::: MATERIAL TO PROCESS
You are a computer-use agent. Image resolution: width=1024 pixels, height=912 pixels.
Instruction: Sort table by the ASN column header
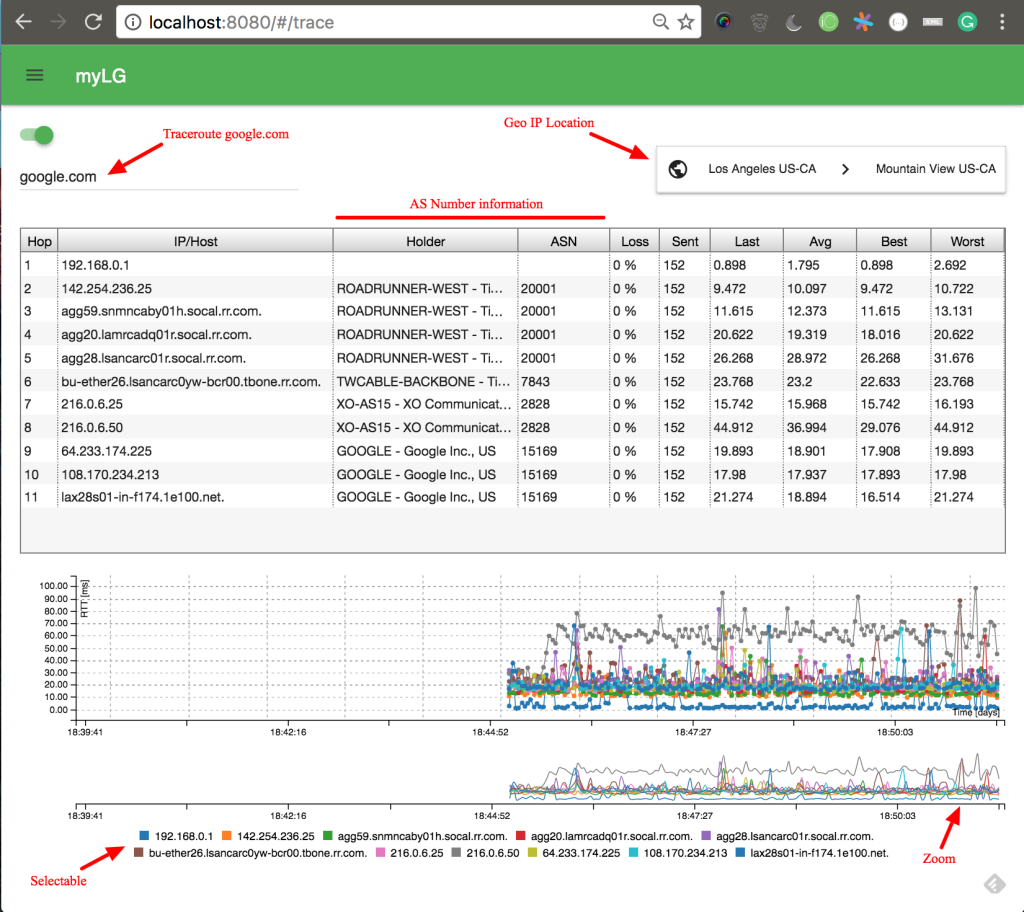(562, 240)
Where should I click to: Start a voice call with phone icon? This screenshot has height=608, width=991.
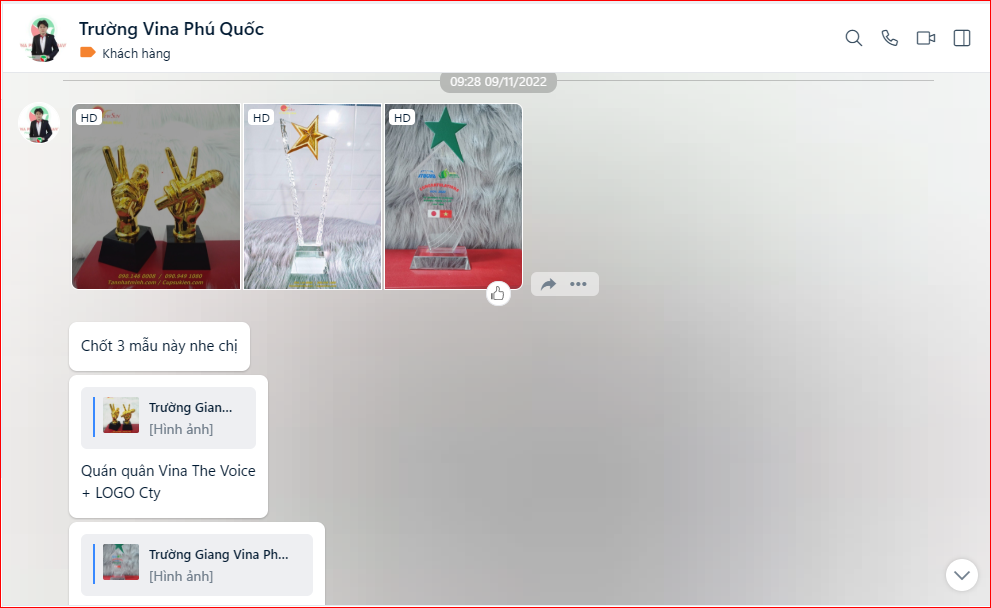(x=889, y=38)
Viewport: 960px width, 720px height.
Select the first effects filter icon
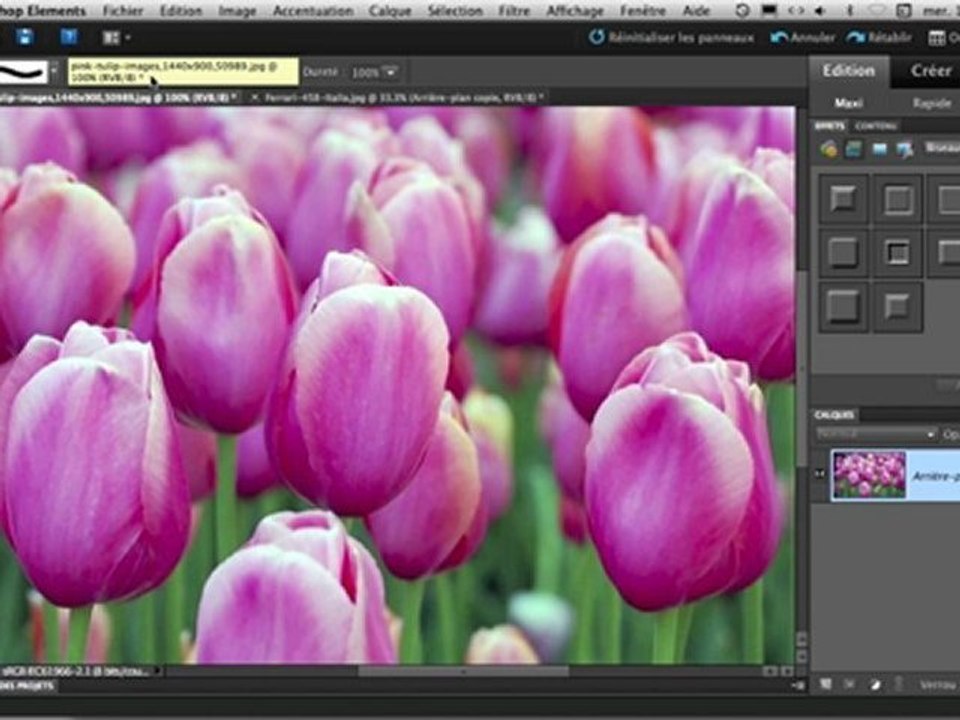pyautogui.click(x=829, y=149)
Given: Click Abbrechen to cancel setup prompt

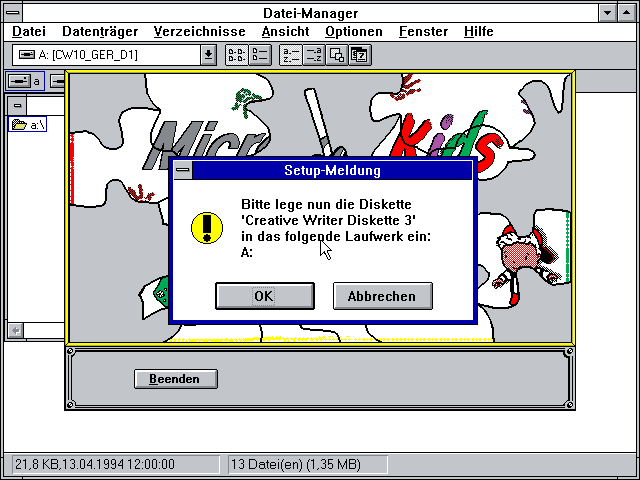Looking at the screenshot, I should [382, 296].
::::::
Every record should come back exactly as it is, though none of the pictures should.

■ **REPLY TO THE TASK**
You are a computer-use agent. Image resolution: width=1024 pixels, height=912 pixels.
Instruction: Sort table by the ASN column header
(562, 240)
Where should I click to: Start a voice call with phone icon? This screenshot has height=608, width=991.
(x=889, y=38)
Viewport: 960px width, 720px height.
Select the first effects filter icon
pyautogui.click(x=829, y=149)
Given: Click Abbrechen to cancel setup prompt

Looking at the screenshot, I should [382, 296].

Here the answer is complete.